Skip Links

USGS - science for a changing world

Scientific-Investigations Report 2010–5201

Empirical Models of Wind Conditions on Upper Klamath Lake, Oregon

Statistical Methods and Model Algorithms

Two statistical modeling algorithms were used and compared in both the gap-filling and historical models: Artificial Neural Networks (ANN) and Multivariate Adaptive Regressive Splines (MARS). ANNs provide a flexible method of relating input and output variables through an interconnected mesh of nonlinear transfer functions. The R-package nnet provided the feed-forward, single-hidden-layer ANN that was used in this work (Venables and Ripley, 2002). Nondefault parameters used in the nnet algorithm were size (number of units in the hidden layer) and decay (weight decay). The number of units in the hidden layer (size parameter) generally determines the complexity of the neural-network model and is relative to the complexity of the dataset that is being used to train or calibrate the model. The weight decay (decay parameter) is dependent on the size parameter, such that the former will not have much effect until the latter is of a sufficient value. Therefore, the minimum number of hidden-layer units (size) was determined first, as it primarily determined the complexity of the ANN. After size was determined, the optimum decay value was determined while holding size constant. The best model results were achieved through an optimization process in which size and decay were adjusted by trial-and-error iteratively until model-fit statistics from the calibration and validation time periods matched as closely as possible. The goal of this optimization process was to obtain parameter values, which resulted in models that could accurately simulate a wide range of wind conditions.

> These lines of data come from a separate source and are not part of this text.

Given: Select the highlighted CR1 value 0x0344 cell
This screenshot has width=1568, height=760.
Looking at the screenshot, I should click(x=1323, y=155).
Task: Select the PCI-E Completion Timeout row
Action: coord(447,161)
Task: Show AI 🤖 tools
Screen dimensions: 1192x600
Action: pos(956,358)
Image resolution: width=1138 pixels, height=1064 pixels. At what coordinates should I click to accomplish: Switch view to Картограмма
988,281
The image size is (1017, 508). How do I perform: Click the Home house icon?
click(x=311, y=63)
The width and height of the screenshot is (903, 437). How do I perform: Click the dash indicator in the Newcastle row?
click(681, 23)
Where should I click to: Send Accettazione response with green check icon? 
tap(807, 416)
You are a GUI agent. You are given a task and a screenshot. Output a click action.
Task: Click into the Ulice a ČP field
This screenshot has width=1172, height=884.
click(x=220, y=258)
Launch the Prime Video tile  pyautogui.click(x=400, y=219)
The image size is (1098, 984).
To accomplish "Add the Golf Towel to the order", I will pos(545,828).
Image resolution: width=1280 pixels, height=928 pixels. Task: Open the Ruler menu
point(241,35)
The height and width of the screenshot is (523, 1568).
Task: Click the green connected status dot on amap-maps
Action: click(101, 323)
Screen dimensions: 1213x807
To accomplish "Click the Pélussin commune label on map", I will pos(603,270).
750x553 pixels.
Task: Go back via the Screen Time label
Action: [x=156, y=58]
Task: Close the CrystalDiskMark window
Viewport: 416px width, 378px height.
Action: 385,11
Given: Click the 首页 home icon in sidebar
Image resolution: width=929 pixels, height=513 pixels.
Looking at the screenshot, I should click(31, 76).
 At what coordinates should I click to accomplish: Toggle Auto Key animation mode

MARS is a multiple-regression technique that allows for nonlinearity between the dependent and independent variables described by a discrete change in slope between linear segments. MARS can achieve a closer fit to measured data using a larger number of input variables than least-squares regression while still utilizing recursive linear-regression techniques (Friedman, 1991). The R-package earth incorporates the MARS algorithms and has the ability to sort through a large initial set of input variables by removing input variables stepwise from this initial model framework until the most statistically effective subset of variables is left, resulting in a model that is not overfit (Milborrow, 2009). The nondefault parameter in the earth package that was manipulated for this work was nk, which is one of the criteria used to limit the number of input variables that are used to predict the dependent variable in the MARS model construction process. The value of nk was set to the smallest possible value (thereby limiting the complexity of the model) that did not show a substantial degradation in performance over a more complex model (one with a higher nk value). This iterative process was guided by minimizing the difference between fit statistics calculated over the calibration and validation time periods.

Gap-Filling Wind Models

The dependent variables of the gap-filling models numbered four: the east-west and north-south components of the wind at two sites, MDN and MDL. The independent (explanatory) variables were the east-west and north-south components of the wind at six sites (HDB, BLB, WMR, SSHR, AGKO, KFLO), and air temperature at one site (WMR, fig. 1). Each time series was passed to both ANN and MARS models in three ways—with no preprocessing (NOPPM) and with two types of preprocessing with different degrees of smoothing. These two methods are denoted as preprocessing method 1 (PPM1), in which the original data were decomposed into low- and high-frequency components, and preprocessing method 2 (PPM2), in which an eigenvector filter was used to smooth the data (fig. 2).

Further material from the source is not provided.